(Collected data entries)

■ ■ ■ ■ ■ ■ ■

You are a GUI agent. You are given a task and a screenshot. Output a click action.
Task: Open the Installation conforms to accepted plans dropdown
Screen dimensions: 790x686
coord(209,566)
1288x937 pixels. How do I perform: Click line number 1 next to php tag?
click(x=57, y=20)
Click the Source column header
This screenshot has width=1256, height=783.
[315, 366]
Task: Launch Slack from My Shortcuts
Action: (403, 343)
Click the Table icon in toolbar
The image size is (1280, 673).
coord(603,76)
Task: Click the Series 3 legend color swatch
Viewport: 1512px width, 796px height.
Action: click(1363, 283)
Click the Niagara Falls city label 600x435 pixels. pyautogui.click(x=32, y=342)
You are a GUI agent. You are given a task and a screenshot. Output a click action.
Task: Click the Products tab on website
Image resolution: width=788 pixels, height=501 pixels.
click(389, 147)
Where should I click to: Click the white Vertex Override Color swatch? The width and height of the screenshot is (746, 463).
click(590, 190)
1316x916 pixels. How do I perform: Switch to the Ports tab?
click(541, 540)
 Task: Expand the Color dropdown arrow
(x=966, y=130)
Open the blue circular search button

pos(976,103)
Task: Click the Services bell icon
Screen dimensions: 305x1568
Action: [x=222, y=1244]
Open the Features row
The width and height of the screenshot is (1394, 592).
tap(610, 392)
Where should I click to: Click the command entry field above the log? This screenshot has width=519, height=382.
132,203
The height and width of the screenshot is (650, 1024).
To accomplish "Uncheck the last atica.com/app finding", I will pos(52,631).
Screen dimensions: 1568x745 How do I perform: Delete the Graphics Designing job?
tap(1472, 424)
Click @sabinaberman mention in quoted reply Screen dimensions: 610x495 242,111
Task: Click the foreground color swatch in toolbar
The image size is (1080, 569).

■ ■ ■ ■ ■ ■ ■

**EXERCISE PROMPT**
An acceptable answer repeats every entry exactly, with nothing omitted.

**EXERCISE SOLUTION**
You are a GUI agent. You are given a task and a screenshot. Output a click action.
Task: Open the Installation conforms to accepted plans dropdown
Screen dimensions: 790x686
coord(209,566)
1288x937 pixels. How do I perform: Click line number 1 next to php tag?
click(x=57, y=20)
Click the Source column header
This screenshot has width=1256, height=783.
[315, 366]
Task: Launch Slack from My Shortcuts
Action: (403, 343)
Click the Table icon in toolbar
The image size is (1280, 673).
coord(603,76)
Task: Click the Series 3 legend color swatch
Viewport: 1512px width, 796px height.
Action: click(1363, 283)
Click the Niagara Falls city label 600x435 pixels. pyautogui.click(x=32, y=342)
You are a GUI agent. You are given a task and a screenshot. Output a click action.
Task: Click the Products tab on website
Image resolution: width=788 pixels, height=501 pixels.
click(389, 147)
Where should I click to: Click the white Vertex Override Color swatch? The width and height of the screenshot is (746, 463).
click(590, 190)
1316x916 pixels. How do I perform: Switch to the Ports tab?
click(541, 540)
 Task: Expand the Color dropdown arrow
(x=966, y=130)
Open the blue circular search button

pos(976,103)
Task: Click the Services bell icon
Screen dimensions: 305x1568
Action: [x=222, y=1244]
Open the Features row
The width and height of the screenshot is (1394, 592).
tap(610, 392)
Where should I click to: Click the command entry field above the log? This screenshot has width=519, height=382.
132,203
The height and width of the screenshot is (650, 1024).
To accomplish "Uncheck the last atica.com/app finding", I will pos(52,631).
Screen dimensions: 1568x745 How do I perform: Delete the Graphics Designing job?
tap(1472, 424)
Click @sabinaberman mention in quoted reply Screen dimensions: 610x495 242,111
Task: Click the foreground color swatch in toolbar
The image size is (1080, 569).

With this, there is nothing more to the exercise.